# Analysis of Android App Build Reproducibility

This notebook analyzes the reproducibility of Android app builds across different environments and build methods.

In [1]:
import os
import pandas as pd
import matplotlib.pyplot as plt
import seaborn as sns
from pathlib import Path
import hashlib
import json
from collections import defaultdict

## Methodology

To test the reproducibility of the Android application, we have followed [the guide in the official repository](https://github.com/signalapp/Signal-Android/tree/main/reproducible-builds).

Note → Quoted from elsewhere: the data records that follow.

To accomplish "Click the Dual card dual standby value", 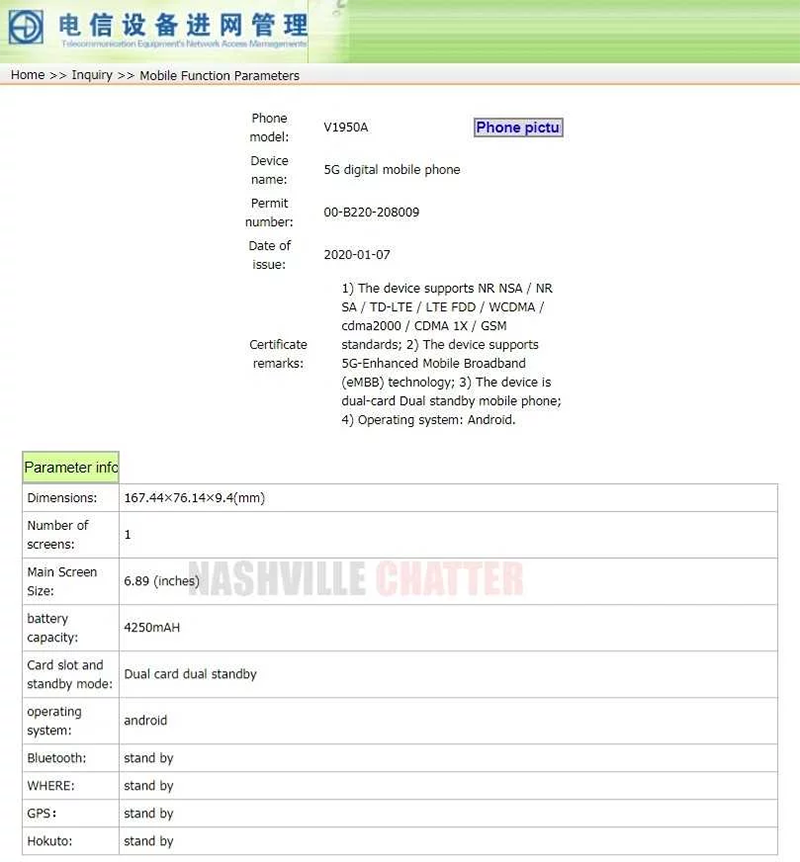I will (190, 674).
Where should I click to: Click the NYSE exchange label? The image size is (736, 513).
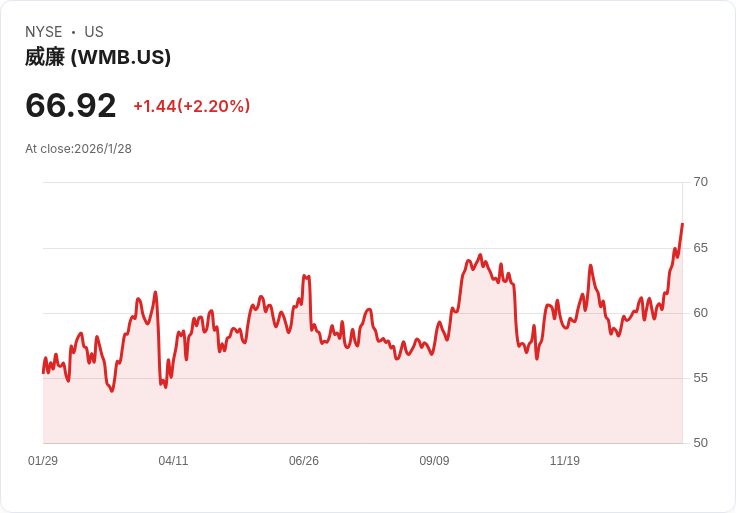pos(44,32)
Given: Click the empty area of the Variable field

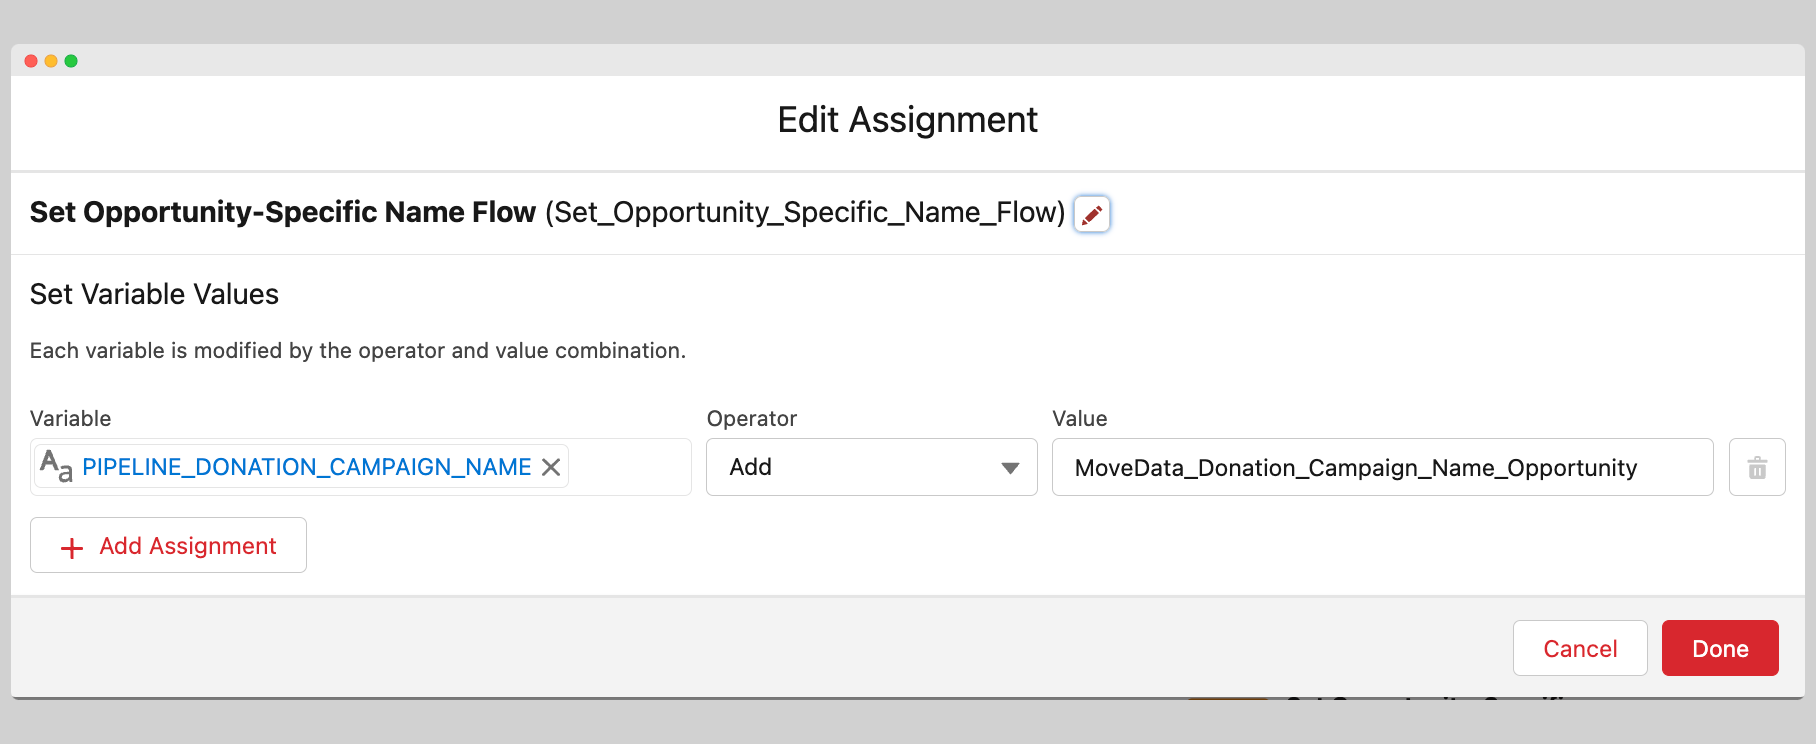Looking at the screenshot, I should (629, 467).
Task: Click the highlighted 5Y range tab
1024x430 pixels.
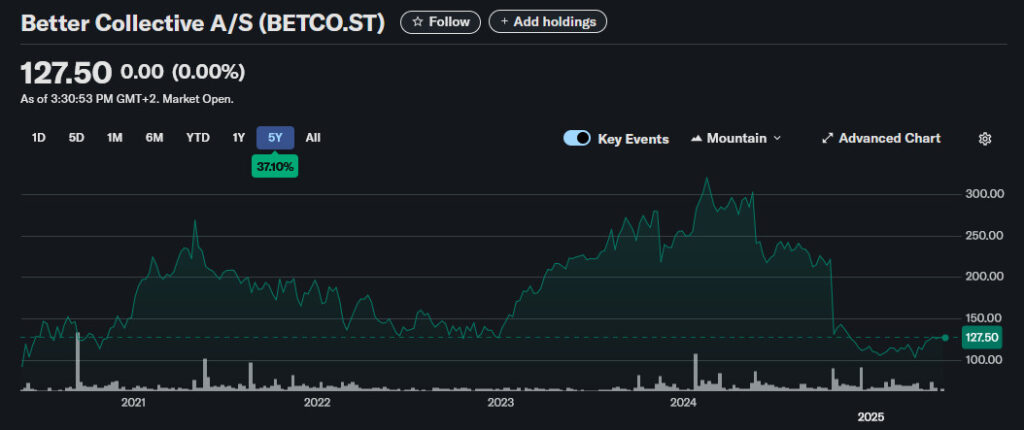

Initially, we have run each step manaully and then we wrote [a custom script](https://github.com/TheTechZone/reproducible-tests/blob/main/build_signal.py) to automate the process and prevent errors that could be introduced by humans.
Each build output was obtained using a clean<a name="clean"></a>[<sup>[clean]</sup>](#clean) Docker container. 

All tests very carried again version `v7.25.2` of the Signal application, which the most recent version currently available on Play Store (`region=CH`, `releaseChannel=production`). [According to public info](https://github.com/signalapp/Signal-Android/issues/13754#issuecomment-2450435519), this version should include the recent proguard fixes that ensure build determinism (TODO: link the commits)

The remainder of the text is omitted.